> _WRITTEN TASK_
Please retype each of the following entries exactly, character for character.

> _Entries from a data collection_
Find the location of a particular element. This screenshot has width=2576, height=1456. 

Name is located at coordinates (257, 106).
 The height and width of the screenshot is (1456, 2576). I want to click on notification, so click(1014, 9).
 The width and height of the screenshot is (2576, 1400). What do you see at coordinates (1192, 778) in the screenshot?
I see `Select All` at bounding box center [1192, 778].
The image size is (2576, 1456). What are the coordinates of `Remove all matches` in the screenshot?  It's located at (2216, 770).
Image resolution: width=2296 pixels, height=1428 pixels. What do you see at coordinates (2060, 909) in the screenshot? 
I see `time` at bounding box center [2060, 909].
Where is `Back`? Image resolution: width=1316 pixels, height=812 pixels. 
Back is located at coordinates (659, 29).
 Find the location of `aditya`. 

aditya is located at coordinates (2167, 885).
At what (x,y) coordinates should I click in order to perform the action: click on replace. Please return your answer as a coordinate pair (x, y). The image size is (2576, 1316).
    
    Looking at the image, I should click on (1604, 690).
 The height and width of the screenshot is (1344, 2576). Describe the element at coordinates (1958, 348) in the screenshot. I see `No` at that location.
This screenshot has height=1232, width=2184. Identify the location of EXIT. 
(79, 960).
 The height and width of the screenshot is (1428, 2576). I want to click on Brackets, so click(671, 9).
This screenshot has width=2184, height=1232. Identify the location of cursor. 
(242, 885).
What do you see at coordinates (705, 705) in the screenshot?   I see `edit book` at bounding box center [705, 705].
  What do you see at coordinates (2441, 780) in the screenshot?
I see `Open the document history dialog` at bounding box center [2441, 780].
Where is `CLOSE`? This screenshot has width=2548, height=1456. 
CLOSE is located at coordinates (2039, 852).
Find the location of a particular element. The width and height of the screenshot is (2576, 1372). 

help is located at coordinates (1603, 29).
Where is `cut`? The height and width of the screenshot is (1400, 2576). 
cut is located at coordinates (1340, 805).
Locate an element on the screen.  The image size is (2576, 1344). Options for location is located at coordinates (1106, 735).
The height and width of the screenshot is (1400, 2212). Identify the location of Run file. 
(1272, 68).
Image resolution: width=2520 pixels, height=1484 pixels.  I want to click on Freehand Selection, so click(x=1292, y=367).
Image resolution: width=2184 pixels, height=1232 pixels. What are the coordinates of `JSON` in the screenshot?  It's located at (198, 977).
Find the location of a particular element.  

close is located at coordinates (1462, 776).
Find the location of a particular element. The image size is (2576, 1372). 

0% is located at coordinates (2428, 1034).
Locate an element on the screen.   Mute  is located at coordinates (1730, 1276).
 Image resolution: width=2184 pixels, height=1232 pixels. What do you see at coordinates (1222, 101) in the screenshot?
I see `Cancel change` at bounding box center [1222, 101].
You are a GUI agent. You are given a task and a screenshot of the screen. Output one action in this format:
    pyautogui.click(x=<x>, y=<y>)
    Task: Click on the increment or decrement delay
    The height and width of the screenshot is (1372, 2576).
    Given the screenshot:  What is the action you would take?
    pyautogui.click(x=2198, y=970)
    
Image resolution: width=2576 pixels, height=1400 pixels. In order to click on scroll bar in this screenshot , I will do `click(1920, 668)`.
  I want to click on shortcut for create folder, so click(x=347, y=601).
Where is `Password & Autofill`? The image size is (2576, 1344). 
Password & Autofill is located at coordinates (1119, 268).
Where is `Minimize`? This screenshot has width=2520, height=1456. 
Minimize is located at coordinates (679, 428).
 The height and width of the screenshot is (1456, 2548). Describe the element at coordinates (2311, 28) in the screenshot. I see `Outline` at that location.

> _CORRECT OUTPUT_
Find the location of a particular element. This screenshot has width=2576, height=1456. 

Name is located at coordinates (257, 106).
 The height and width of the screenshot is (1456, 2576). I want to click on notification, so click(1014, 9).
 The width and height of the screenshot is (2576, 1400). What do you see at coordinates (1192, 778) in the screenshot?
I see `Select All` at bounding box center [1192, 778].
The image size is (2576, 1456). What are the coordinates of `Remove all matches` in the screenshot?  It's located at (2216, 770).
Image resolution: width=2296 pixels, height=1428 pixels. What do you see at coordinates (2060, 909) in the screenshot? 
I see `time` at bounding box center [2060, 909].
Where is `Back`? Image resolution: width=1316 pixels, height=812 pixels. 
Back is located at coordinates (659, 29).
 Find the location of `aditya`. 

aditya is located at coordinates (2167, 885).
At what (x,y) coordinates should I click in order to perform the action: click on replace. Please return your answer as a coordinate pair (x, y). The image size is (2576, 1316).
    
    Looking at the image, I should click on (1604, 690).
 The height and width of the screenshot is (1344, 2576). Describe the element at coordinates (1958, 348) in the screenshot. I see `No` at that location.
This screenshot has height=1232, width=2184. Identify the location of EXIT. 
(79, 960).
 The height and width of the screenshot is (1428, 2576). I want to click on Brackets, so click(671, 9).
This screenshot has width=2184, height=1232. Identify the location of cursor. 
(242, 885).
What do you see at coordinates (705, 705) in the screenshot?   I see `edit book` at bounding box center [705, 705].
  What do you see at coordinates (2441, 780) in the screenshot?
I see `Open the document history dialog` at bounding box center [2441, 780].
Where is `CLOSE`? This screenshot has width=2548, height=1456. 
CLOSE is located at coordinates (2039, 852).
Find the location of a particular element. The width and height of the screenshot is (2576, 1372). 

help is located at coordinates (1603, 29).
Where is `cut`? The height and width of the screenshot is (1400, 2576). 
cut is located at coordinates (1340, 805).
Locate an element on the screen.  The image size is (2576, 1344). Options for location is located at coordinates (1106, 735).
The height and width of the screenshot is (1400, 2212). Identify the location of Run file. 
(1272, 68).
Image resolution: width=2520 pixels, height=1484 pixels.  I want to click on Freehand Selection, so click(x=1292, y=367).
Image resolution: width=2184 pixels, height=1232 pixels. What are the coordinates of `JSON` in the screenshot?  It's located at (198, 977).
Find the location of a particular element.  

close is located at coordinates (1462, 776).
Find the location of a particular element. The image size is (2576, 1372). 

0% is located at coordinates (2428, 1034).
Locate an element on the screen.   Mute  is located at coordinates (1730, 1276).
 Image resolution: width=2184 pixels, height=1232 pixels. What do you see at coordinates (1222, 101) in the screenshot?
I see `Cancel change` at bounding box center [1222, 101].
You are a GUI agent. You are given a task and a screenshot of the screen. Output one action in this format:
    pyautogui.click(x=<x>, y=<y>)
    Task: Click on the increment or decrement delay
    The height and width of the screenshot is (1372, 2576).
    Given the screenshot:  What is the action you would take?
    pyautogui.click(x=2198, y=970)
    
Image resolution: width=2576 pixels, height=1400 pixels. In order to click on scroll bar in this screenshot , I will do `click(1920, 668)`.
  I want to click on shortcut for create folder, so click(x=347, y=601).
Where is `Password & Autofill`? The image size is (2576, 1344). 
Password & Autofill is located at coordinates (1119, 268).
Where is `Minimize`? This screenshot has width=2520, height=1456. 
Minimize is located at coordinates (679, 428).
 The height and width of the screenshot is (1456, 2548). Describe the element at coordinates (2311, 28) in the screenshot. I see `Outline` at that location.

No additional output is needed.